引っ越しました よく分かってませんが

 こちら、「はるるの勝手に独り言」なんですが、タイトルをどうしてよいのやら。

 はてなダイアリーが終わるから、はてなブログにインポート云々という、私にとっては謎のお知らせを受けてから幾星霜。
 とうとう、引っ越しせねばならぬらしいということで、入院中で余裕があるのを幸い、昨日、インポートなるものをしてみた…つもりのはるるです。
 本当にこれでいいのだろうか、不安だ。

 入院というのは、子宮筋腫その他切除の手術でして、先週受けました。バレンタインデーに。
 開腹手術でしたので、おなかに力が入らないとこんなに情けないということを体感し、健康ってすばらしいものね!と月並みながらも、失ってみて初めてわかるありがたさを痛感しております。
 ほんとに、さっさと速足で歩ける、痛みもなく走ることができる、なんて恵み以外のなにものでもありませんよ、そこの方。当たり前って、すごいことです!
 心から感謝するように!(って、いきなり何者だ、あたしゃ)。
 
 さて、明日、退院予定ですが、やっと少し痛みも治まり傷口のテープもはずし、少しずつ日常に戻りつつあるところ。

 入院中に読んだのは、次の三冊。

  

野鴨 (講談社文芸文庫)

野鴨 (講談社文芸文庫)

 

 

 

用事のない旅 (わたしの旅ブックス)

用事のない旅 (わたしの旅ブックス)

 

 

 

還暦着物日記

還暦着物日記

 

 

 今回、庄野潤三の『野鴨』を読んで、何気なく、なんでもないことを書いているみたいだけど、実際の所、これはすごい文章、文学なんだと(今更ながら)打たれて感動してしまいました。

 庭の風景をただ書いているみたいでいながら、実のところ、何を選び、選んだものをどう書くかという、取捨選択と描写の仕方、家族のなんでもないような小さな出来事を書き、庭の情景を書く、この二つの要素の混ぜ方の絶妙さ、一つのパートを終わらせるときの最後の一文をどう置くかも、まさにピースがぴたりとはまったような、これ以外の終わりはありませんという感じで、全体との兼ね合いが素晴らしくて、それまで、なんということもなく読み流していた己の不覚をしばし猛省しました。

 まるで目が突然開いたみたいに、庄野潤三の文章の凄みにやっと気づきましたわ。

 『野鴨』の頃の庄野潤三は数年置きに重要な賞を次々と受賞していた頃なので、いわば油が乗り切った最高の充実期、黄金期にあった作家だったわけで、すばらしかったのもむべなるかな、なんですが、それにしてもいやはや。

 30のパートに分かれているこの作品の「三十」の最後の部分なんて、うーんと唸ってしまいました。

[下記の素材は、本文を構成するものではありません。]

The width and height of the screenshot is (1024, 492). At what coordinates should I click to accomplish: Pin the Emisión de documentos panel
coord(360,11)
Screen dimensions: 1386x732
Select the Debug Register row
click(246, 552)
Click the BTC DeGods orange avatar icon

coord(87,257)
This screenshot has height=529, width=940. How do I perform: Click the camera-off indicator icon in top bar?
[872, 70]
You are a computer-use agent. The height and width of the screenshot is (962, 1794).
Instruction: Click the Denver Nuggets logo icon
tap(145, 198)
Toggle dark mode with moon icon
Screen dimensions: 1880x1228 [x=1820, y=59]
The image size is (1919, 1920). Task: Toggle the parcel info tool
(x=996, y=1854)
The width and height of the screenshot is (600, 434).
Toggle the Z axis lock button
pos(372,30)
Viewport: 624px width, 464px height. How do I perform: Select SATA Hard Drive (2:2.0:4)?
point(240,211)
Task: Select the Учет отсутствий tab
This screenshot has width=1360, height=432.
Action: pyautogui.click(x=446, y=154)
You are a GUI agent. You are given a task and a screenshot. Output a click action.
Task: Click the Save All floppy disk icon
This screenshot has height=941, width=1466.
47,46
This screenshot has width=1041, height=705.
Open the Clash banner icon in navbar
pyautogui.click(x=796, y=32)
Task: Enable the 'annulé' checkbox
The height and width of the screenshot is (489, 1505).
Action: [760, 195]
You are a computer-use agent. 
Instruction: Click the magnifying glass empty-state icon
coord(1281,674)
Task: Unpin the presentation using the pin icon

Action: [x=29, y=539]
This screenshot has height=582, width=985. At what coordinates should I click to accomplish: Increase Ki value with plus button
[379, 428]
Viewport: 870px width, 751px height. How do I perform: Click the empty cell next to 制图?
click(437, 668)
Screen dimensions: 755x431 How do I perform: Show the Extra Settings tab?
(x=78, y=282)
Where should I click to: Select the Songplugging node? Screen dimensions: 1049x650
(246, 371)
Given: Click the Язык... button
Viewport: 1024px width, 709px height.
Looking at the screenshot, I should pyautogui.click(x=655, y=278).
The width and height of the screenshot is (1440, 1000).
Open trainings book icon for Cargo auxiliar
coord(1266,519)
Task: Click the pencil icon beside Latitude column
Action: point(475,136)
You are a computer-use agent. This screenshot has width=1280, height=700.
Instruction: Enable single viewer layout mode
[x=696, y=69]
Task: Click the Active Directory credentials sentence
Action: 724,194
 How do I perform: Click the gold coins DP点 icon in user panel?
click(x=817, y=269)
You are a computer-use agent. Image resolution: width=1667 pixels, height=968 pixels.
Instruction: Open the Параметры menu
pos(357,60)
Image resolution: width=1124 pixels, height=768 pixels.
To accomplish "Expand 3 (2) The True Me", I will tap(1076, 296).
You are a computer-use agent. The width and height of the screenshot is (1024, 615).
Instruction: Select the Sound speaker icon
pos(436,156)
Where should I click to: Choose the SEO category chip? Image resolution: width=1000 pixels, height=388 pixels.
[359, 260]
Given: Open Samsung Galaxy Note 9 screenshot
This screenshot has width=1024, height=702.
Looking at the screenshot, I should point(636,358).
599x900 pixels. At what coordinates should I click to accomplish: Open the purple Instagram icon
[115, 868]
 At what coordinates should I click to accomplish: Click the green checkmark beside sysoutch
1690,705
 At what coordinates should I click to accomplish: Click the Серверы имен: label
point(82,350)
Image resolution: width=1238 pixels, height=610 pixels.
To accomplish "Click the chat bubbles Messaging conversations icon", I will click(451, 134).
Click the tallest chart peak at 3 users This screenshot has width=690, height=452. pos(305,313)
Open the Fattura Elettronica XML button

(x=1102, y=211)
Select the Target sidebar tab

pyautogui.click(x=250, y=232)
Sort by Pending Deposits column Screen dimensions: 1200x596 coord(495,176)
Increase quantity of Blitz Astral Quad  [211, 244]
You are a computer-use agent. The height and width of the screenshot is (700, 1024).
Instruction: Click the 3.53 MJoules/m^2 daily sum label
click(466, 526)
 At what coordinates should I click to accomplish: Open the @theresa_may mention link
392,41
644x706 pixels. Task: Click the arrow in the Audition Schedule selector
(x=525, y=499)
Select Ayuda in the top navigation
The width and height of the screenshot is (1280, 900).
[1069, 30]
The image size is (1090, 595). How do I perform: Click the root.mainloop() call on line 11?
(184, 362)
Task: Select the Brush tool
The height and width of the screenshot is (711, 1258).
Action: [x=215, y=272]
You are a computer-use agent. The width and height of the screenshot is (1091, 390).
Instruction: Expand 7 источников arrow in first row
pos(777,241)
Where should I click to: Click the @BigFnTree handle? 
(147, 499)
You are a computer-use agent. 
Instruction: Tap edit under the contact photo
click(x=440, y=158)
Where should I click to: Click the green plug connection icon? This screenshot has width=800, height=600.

 全体の話(知り合いの「じいさん」が亡くなったことを知る話と、自分の親族の法事の話をつなげて、次兄の話になる)をしめくくるに、これだよね!という文章で終

っている(と思う)。

 

小さい葉が一枚、宙を斜めに流れるようにして山もみじの下へ落ちる。

まだらにこぼれた日の、まるい輪に入って、金色に光った。

 

  いやあ、作家ってすごいんですね。

  家の日常書いているみたいで、単なる高級ブログではない。最晩年の庄野さんの作品はいささか高級ブログ化しているところ、なきにしもあらずだったので、知らず知らずのうちに舐めてました。すみません。という気分です。

 

 というわけで、引っ越しして、とりあえず、試しに書いてみました。

 これまで読んでいただいていた方々(方?)が、このささやかなブログを見つけて下さるとよいのですが。